Brady has New England at 9-3, and the Patriots are still in the hunt for the No.1 seed in AFC. Should Houston stumble in their last four games, a win for the Patriots could make the difference between two home playoff games or one.
Brady has won two MVPs, and is currently fourth in the league in touchdown passes, fifth in passer rating, and sixth in passing yards.It will be the first time Watt has matched up against the veteran quarterback.
Watt has faced Manning, when the Texans traveled to Denver in Week Three.
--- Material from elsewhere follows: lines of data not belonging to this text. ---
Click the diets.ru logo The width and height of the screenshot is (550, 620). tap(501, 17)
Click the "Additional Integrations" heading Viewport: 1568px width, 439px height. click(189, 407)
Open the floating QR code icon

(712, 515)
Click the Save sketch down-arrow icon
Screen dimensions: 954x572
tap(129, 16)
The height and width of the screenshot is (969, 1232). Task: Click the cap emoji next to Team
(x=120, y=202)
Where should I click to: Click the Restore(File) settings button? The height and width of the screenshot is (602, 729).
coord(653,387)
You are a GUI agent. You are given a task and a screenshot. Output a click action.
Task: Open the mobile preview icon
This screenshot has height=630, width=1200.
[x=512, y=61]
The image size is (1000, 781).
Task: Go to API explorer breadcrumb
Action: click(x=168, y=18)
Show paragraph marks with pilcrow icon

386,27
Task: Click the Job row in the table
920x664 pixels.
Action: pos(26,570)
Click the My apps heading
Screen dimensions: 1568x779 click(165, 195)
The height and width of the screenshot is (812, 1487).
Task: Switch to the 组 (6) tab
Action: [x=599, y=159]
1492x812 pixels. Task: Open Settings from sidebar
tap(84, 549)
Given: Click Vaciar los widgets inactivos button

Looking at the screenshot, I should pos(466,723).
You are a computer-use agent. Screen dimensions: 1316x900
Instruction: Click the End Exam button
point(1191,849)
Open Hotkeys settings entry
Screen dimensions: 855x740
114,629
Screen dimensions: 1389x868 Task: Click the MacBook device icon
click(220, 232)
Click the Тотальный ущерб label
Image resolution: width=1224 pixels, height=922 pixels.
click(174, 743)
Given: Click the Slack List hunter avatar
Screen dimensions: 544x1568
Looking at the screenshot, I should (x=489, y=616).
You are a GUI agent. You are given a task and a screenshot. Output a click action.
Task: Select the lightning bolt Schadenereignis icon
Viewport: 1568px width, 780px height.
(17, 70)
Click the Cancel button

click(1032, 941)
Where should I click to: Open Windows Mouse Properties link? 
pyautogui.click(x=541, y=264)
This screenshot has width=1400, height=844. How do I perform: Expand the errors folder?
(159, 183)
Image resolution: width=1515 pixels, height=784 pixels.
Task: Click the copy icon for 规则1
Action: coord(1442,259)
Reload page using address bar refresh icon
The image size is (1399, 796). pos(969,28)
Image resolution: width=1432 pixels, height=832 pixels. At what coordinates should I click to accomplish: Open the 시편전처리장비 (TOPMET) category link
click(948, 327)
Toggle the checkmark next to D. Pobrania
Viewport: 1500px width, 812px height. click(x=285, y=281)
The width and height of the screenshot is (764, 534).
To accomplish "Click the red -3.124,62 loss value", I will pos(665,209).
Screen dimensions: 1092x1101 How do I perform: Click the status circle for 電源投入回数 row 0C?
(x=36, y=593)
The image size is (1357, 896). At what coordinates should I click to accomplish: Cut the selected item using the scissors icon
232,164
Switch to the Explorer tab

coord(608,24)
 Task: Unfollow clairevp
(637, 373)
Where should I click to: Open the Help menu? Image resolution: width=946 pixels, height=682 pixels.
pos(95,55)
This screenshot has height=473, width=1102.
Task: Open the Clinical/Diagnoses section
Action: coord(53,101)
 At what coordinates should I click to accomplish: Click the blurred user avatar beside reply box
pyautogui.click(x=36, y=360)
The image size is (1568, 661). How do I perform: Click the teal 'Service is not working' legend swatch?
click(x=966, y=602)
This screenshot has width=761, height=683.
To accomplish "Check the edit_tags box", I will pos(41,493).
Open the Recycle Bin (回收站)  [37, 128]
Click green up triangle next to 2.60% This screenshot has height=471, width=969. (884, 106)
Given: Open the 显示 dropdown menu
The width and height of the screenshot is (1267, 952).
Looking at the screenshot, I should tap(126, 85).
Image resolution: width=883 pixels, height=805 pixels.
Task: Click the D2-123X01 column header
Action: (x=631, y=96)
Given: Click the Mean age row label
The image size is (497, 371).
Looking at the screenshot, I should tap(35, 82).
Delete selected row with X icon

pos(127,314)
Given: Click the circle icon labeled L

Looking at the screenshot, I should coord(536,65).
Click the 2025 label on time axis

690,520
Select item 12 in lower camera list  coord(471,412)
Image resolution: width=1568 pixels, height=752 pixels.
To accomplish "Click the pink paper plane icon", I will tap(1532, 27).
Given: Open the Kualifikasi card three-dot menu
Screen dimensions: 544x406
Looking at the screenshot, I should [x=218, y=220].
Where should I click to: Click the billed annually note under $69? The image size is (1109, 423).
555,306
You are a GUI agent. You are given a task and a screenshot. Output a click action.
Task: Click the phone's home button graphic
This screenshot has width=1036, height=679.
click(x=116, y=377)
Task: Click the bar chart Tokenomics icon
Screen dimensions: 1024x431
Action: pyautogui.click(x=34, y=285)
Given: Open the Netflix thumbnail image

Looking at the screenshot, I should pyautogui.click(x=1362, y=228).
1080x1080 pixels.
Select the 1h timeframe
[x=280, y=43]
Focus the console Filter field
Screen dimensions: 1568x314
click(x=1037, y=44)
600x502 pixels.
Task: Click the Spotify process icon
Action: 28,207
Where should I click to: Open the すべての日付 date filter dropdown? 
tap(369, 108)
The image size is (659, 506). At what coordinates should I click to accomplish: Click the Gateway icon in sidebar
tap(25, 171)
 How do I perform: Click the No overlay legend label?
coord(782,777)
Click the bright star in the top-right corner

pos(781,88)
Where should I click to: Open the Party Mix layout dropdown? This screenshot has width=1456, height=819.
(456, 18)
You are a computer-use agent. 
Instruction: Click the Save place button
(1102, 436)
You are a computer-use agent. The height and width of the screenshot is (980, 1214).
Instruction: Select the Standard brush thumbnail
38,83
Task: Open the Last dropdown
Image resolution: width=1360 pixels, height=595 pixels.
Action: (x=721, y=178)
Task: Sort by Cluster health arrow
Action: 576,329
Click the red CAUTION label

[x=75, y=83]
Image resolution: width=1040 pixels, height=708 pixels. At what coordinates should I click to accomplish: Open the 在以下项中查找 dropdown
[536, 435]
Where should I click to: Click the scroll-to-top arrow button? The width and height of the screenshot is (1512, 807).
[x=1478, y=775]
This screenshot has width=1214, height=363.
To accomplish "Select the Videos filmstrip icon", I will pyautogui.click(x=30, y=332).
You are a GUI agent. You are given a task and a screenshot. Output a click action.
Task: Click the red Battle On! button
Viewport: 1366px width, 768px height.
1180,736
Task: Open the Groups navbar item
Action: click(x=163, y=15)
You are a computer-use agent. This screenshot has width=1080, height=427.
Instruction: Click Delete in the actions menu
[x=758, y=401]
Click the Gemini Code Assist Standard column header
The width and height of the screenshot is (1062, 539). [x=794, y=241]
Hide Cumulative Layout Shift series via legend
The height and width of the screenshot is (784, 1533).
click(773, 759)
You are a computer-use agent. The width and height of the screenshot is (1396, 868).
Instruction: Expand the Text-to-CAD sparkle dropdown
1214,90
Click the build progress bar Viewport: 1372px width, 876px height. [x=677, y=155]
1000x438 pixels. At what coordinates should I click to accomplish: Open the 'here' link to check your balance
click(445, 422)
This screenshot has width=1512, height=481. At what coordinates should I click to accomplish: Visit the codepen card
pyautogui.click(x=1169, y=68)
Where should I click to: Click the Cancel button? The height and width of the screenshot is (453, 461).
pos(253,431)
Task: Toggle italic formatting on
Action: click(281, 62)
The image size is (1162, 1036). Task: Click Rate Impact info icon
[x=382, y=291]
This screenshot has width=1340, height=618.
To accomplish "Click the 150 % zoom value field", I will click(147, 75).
Watt recorded a sack in the game, as Houston edged the Broncos, 31-25.
Manning has Denver on pace to match their best record since 2005, when the Broncos went 13-3 with Jake Plummer under center.
Manning could earn his fifth MVP by leading the Broncos to a 9-3 record, and in contention for a first-round bye.
In his first year in Denver, Manning is second in the league in passer rating, tied for fifth in completions, second in touchdown passes, and second in completion percentage.
Manning also has the advantage of being perhaps the best story in the league this season upon returning to action following neck surgeries that kept him sidelined all of 2011. Many questioned whether Manning would continue to effectively throw after the injury, or if he lost a step at age 36.
With such stiff competition, Watt appears to be a longshot for MVP.
Watt would have to break the single-season sack record of 22.5 set by Michael Strahan in 2001, manhandle Brady, and hope for Manning to fall into a slump in the final stretch of the season.
While Watt may have to settle for Defensive Player of the Year honors, his 2012 season has been an excellent one.